Coimbra inspirou a sua escrita e marcou a sua vida, de tal maneira que promete voltar em breve, e várias vezes. «Barcelona não fica assim tão longe…» e afinal, tal como havia prometido em Abril de 2005, quando chegou, não só fez muitos amigos em Coimbra, não só se dedicou a vários projectos culturais da cidade, como também escreveu aqui dois livros que pretende lançar em breve, na cidade que o acolheu durante um período importante da sua história enquanto escritor.
«Coimbra será sempre para mim lugar de escrita», confessou ontem. A saída do seu país, em 2002, foi forçada e deixou marcas que não se apagaram durante a permanência em Toscana, em Itália. Só aqui teve condições para recomeçar a escrever, para sonhar com uma Cuba livre através da poesia a que já não se dedicava há muito tempo e que é, sem dúvida, o seu género literário de eleição.
Há dois anos, quando chegou a Coimbra, confessou que fazer poesia era como «se estivesse em Cuba», por isso, desde que chegou, precisamente a dois dias de Portugal comemorar a liberdade que sonha para o seu país, Pedro Marqués de Armas fez muitas viagens à terra que continua a amar, onde está quase toda a família e amigos e a que ainda não perdeu a esperança de voltar, já num regime democrático.
Para já não é possível. Por isso, é tempo de mudar a página, de agradecer a hospitalidade de Coimbra, o apoio da autarquia, de funcionários da Casa Municipal da Cultura que o acompanharam e à família, e de dedicar-se à psiquiatria, uma profissão que foi obrigado a abandonar em Cuba e que o preenche enquanto médico. «Estou há muito tempo sem exercer Medicina, tenho vontade de voltar a fazê-lo», afirmou. Inicialmente ainda pensou que o pudesse fazer em Portugal, talvez em Coimbra, mas depois a burocracia, o tempo que teria de esperar, e, por outro lado, a facilidade de estar num país onde falam a “sua” língua, o espanhol, ajudou a decidir.
Uma decisão que, como garantiu ontem, «não foi nada fácil». «Estou há mais de dois meses a sentir a perda de Coimbra», confidenciou, garantindo que na sua mente levará sempre o sentimento de que está «a perder algo, o Mondego, as ruas estreitas da Baixa» e especialmente o contacto com os muitos amigos que fez.

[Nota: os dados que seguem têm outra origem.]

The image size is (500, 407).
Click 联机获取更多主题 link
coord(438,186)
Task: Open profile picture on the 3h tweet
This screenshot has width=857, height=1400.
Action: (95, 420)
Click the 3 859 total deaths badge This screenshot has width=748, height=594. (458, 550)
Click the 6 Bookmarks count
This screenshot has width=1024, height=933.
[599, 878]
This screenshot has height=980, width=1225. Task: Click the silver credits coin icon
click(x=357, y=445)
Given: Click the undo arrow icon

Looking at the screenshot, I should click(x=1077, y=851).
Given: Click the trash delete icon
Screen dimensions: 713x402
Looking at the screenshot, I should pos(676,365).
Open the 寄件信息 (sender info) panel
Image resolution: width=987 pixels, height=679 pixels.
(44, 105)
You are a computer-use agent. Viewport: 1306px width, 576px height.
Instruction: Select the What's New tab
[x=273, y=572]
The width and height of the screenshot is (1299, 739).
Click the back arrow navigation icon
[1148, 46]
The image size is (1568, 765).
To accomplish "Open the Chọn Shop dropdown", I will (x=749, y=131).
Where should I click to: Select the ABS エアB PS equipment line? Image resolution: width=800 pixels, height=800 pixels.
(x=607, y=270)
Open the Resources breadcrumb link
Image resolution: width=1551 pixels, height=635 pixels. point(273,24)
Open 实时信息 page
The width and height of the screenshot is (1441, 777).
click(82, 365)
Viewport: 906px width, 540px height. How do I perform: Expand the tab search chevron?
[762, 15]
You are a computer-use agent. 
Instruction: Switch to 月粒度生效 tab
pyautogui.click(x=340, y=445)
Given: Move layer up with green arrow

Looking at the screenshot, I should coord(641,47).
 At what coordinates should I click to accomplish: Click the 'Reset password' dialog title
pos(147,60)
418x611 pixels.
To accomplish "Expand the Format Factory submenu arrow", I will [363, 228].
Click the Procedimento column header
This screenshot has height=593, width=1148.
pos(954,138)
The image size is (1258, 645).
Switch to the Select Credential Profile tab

A grande maioria faz parte da «amizade literária», “angariada” nas várias iniciativas culturais em que participou, em Coimbra e um pouco por todo o país, nos projectos a que se dedicou (está, por exemplo, a escrever um livro em parceria com Catarina Couto) e especialmente na Oficina da Poesia, na Faculdade de Letras, a que aderiu logo em 2005 e que hoje considera «o lugar mais acolhedor para a minha escrita e para interagir com os poetas da cidade».
De Coimbra leva as melhores recordações culturais. «É, sem dúvida, uma cidade de cultura, embora lhe falte intensidade a nível cultural», constatou, recordando os escritores portugueses que teve oportunidade de ler, de conhecer e até de viver, inspirando-se neles para enriquecer uma vida literária dividida entre livros sobre a História da Psiquiatria em Cuba e a poesia.
Mário Nunes não deixou de encontrar em Pedro Marqués de Armas um paralelismo com dois dos mais importantes nomes da literatura portuguesa, Miguel Torga e Fernando Namora. «Também eles eram médicos e escritores», recordou o vereador da Cultura da autarquia, confessando a tristeza «pessoal,por vê-lo partir».